[Dataset excerpts]
★ ★ ★ ★ ★ ★ ★

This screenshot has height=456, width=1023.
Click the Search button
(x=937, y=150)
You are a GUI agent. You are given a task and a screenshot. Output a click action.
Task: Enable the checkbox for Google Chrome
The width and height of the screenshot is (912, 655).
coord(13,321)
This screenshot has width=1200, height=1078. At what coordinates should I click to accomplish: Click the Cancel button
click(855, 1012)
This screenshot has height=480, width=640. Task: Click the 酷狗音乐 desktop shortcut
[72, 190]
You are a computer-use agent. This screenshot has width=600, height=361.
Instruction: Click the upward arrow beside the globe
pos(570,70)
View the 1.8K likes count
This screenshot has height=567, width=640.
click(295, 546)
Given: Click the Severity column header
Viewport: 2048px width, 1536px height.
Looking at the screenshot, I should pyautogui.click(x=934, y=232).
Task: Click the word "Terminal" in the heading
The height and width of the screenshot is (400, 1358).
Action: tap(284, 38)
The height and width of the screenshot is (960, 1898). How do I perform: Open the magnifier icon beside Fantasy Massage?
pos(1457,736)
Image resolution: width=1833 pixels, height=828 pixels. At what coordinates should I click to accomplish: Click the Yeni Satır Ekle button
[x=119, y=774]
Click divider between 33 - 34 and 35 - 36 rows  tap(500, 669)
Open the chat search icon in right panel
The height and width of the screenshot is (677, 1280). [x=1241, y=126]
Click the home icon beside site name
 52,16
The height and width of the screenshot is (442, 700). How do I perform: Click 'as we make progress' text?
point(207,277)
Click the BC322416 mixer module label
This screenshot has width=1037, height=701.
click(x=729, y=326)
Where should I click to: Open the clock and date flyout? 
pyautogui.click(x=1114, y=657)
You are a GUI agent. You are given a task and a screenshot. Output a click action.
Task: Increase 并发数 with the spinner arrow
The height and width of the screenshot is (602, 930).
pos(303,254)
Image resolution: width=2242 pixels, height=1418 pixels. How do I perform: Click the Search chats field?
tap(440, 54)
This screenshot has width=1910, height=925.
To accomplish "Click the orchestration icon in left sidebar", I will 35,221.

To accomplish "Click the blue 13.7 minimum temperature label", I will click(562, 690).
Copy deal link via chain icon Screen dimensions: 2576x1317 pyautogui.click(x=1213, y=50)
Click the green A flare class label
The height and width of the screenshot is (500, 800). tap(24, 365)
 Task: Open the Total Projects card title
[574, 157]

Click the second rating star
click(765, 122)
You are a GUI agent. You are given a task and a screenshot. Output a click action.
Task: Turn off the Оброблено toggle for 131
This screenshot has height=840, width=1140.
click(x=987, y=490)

★ ★ ★ ★ ★ ★ ★

Problem =
For the word "will", show every line of the entries that holds it.

Result =
To accomplish "Click the orchestration icon in left sidebar", I will 35,221.
To accomplish "Click the blue 13.7 minimum temperature label", I will click(562, 690).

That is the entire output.